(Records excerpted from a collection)
= Beginning of Section =

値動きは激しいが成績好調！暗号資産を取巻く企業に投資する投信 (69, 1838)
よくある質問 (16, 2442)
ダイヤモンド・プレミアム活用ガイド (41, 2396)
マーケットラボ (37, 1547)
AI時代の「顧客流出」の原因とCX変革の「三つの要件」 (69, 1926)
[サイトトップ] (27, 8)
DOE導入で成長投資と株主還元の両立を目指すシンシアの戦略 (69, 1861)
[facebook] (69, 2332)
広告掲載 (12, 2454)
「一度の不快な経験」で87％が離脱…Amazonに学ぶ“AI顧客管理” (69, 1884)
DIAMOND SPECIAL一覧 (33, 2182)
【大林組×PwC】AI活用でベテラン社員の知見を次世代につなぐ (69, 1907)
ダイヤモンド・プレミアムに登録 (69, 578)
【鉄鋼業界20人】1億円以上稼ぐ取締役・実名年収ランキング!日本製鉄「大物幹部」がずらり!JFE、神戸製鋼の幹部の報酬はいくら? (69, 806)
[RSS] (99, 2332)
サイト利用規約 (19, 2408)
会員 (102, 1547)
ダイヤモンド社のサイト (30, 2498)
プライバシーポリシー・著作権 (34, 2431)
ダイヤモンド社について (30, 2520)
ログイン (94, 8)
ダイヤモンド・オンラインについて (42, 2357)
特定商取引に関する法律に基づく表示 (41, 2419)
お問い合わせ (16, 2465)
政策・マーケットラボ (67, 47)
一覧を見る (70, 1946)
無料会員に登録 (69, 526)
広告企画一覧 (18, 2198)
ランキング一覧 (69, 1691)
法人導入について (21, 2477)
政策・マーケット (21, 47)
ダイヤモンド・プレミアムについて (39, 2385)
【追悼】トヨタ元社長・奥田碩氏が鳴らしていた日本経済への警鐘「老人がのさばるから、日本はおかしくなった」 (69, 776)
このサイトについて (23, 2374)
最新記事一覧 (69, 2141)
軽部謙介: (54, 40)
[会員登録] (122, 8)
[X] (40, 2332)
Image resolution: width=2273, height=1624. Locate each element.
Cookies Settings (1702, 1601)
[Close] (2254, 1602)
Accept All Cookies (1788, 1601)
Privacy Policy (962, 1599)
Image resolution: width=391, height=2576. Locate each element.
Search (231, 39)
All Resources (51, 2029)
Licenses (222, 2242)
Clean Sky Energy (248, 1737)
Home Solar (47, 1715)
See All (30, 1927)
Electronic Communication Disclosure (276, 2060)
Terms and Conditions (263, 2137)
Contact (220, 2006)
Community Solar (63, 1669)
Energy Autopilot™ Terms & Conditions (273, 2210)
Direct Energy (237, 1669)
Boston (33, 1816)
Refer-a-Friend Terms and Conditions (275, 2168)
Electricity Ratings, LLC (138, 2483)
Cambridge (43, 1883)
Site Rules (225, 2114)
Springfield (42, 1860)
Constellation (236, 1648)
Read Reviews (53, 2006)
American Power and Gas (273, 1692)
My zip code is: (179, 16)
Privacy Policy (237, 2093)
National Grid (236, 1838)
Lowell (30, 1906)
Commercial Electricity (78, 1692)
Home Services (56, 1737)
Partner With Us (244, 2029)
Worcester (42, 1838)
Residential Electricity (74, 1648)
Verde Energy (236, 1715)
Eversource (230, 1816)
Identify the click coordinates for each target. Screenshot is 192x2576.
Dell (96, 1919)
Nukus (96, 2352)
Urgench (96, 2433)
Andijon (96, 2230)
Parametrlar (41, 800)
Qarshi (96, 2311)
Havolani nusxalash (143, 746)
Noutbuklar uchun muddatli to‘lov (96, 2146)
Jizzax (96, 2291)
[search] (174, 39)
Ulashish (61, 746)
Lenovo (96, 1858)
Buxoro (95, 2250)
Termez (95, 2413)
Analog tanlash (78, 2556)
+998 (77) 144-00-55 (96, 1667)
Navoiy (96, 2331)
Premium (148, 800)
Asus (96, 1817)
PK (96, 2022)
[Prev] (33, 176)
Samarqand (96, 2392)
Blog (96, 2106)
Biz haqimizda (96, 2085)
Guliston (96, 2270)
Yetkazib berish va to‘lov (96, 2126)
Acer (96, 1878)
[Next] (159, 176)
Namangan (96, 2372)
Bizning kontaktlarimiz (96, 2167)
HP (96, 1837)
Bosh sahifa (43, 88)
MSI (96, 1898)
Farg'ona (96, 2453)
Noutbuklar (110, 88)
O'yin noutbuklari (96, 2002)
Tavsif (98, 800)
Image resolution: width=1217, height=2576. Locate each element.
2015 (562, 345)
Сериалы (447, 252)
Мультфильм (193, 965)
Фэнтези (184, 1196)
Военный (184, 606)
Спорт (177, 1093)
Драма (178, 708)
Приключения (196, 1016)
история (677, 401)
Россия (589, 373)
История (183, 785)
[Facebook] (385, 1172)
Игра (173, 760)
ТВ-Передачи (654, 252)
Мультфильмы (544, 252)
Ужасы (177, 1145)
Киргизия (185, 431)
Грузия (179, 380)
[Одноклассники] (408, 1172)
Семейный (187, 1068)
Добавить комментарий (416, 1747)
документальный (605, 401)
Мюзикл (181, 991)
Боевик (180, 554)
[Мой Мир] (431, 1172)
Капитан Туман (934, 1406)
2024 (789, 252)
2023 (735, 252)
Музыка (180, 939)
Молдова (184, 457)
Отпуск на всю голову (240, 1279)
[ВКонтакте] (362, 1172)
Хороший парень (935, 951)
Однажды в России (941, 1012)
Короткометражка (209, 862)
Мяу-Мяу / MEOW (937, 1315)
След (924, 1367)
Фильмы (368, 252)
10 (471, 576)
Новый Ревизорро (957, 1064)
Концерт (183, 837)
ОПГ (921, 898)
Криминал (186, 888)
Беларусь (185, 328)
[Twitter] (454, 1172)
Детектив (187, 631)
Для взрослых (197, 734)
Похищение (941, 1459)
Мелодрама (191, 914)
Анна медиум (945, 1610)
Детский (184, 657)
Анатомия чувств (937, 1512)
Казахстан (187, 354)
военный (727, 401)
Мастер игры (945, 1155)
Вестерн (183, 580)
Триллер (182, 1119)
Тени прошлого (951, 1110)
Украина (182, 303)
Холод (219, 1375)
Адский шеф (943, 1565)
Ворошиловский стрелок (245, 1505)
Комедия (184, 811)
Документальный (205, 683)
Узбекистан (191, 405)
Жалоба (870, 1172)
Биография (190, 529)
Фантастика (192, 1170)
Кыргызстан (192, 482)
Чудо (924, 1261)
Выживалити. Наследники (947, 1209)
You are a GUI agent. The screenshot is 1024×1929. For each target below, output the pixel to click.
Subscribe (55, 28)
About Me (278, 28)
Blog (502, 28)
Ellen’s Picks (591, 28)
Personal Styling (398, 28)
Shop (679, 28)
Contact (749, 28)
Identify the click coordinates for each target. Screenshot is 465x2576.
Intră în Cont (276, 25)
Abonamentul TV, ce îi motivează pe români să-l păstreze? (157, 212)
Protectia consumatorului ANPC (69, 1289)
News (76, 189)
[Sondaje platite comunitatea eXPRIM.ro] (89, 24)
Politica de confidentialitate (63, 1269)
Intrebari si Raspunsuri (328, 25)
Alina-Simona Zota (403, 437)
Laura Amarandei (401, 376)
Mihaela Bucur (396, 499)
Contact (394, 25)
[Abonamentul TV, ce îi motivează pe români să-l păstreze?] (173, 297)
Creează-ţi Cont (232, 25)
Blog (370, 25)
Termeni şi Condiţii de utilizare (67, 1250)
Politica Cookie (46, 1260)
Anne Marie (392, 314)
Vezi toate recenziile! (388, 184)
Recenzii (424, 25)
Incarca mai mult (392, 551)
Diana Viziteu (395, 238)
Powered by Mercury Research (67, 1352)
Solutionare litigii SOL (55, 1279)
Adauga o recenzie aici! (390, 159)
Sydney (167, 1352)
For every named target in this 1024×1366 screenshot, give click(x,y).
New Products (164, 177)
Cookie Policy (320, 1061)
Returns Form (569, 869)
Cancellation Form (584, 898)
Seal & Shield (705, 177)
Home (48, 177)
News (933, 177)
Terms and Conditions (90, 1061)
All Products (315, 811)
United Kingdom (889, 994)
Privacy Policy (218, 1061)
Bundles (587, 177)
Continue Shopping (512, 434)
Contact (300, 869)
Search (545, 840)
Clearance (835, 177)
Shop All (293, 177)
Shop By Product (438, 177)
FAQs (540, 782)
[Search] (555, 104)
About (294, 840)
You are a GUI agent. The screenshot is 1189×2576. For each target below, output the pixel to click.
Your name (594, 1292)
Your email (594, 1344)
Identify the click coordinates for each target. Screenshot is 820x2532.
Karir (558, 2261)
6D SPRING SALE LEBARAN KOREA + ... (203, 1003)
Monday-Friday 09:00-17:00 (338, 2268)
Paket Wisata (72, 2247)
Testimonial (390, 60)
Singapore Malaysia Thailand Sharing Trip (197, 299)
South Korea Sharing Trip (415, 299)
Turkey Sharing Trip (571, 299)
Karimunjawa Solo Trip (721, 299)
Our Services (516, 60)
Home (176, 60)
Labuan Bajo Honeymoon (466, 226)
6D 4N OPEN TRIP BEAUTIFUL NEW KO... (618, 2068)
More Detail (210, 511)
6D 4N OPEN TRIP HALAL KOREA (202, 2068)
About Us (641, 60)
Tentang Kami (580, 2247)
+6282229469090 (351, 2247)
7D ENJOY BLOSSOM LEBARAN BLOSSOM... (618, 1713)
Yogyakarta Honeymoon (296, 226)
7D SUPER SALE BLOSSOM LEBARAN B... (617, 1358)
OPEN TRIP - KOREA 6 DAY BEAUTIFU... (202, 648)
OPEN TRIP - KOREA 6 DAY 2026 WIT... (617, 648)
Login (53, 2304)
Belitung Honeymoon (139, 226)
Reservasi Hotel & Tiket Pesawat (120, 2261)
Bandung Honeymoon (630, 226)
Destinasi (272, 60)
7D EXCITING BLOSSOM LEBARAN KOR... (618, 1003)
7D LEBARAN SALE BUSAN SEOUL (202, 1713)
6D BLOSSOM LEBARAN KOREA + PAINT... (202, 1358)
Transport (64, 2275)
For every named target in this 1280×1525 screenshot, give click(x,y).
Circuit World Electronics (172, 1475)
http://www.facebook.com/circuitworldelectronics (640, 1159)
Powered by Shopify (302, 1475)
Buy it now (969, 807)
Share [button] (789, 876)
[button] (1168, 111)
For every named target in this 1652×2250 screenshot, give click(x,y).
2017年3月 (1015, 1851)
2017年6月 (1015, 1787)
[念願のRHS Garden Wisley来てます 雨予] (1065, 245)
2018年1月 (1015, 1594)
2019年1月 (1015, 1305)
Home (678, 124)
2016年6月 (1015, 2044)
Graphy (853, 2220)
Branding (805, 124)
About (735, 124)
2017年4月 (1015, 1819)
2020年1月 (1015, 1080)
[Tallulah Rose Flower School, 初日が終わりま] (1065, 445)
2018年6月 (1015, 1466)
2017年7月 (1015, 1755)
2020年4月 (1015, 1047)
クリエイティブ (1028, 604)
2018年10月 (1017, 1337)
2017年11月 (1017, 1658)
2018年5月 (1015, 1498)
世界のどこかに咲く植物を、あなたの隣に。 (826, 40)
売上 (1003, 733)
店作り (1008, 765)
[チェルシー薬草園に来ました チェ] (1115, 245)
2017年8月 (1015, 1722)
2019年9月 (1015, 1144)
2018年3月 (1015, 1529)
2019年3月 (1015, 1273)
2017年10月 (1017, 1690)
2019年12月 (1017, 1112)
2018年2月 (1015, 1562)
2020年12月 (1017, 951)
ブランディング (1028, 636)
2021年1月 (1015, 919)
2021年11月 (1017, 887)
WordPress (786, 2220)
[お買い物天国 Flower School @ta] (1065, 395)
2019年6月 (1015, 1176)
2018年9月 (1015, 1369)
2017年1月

= End of Section =

[DIRECTIONS FOR THIS TASK]: In your reply, restate exactly the lines from the start of the records above through the line holding "プライバシーポリシー・著作権 (34, 2431)", including both, and nothing else.

[WRITTEN SOLUTION]:
値動きは激しいが成績好調！暗号資産を取巻く企業に投資する投信 (69, 1838)
よくある質問 (16, 2442)
ダイヤモンド・プレミアム活用ガイド (41, 2396)
マーケットラボ (37, 1547)
AI時代の「顧客流出」の原因とCX変革の「三つの要件」 (69, 1926)
[サイトトップ] (27, 8)
DOE導入で成長投資と株主還元の両立を目指すシンシアの戦略 (69, 1861)
[facebook] (69, 2332)
広告掲載 (12, 2454)
「一度の不快な経験」で87％が離脱…Amazonに学ぶ“AI顧客管理” (69, 1884)
DIAMOND SPECIAL一覧 (33, 2182)
【大林組×PwC】AI活用でベテラン社員の知見を次世代につなぐ (69, 1907)
ダイヤモンド・プレミアムに登録 (69, 578)
【鉄鋼業界20人】1億円以上稼ぐ取締役・実名年収ランキング!日本製鉄「大物幹部」がずらり!JFE、神戸製鋼の幹部の報酬はいくら? (69, 806)
[RSS] (99, 2332)
サイト利用規約 (19, 2408)
会員 (102, 1547)
ダイヤモンド社のサイト (30, 2498)
プライバシーポリシー・著作権 (34, 2431)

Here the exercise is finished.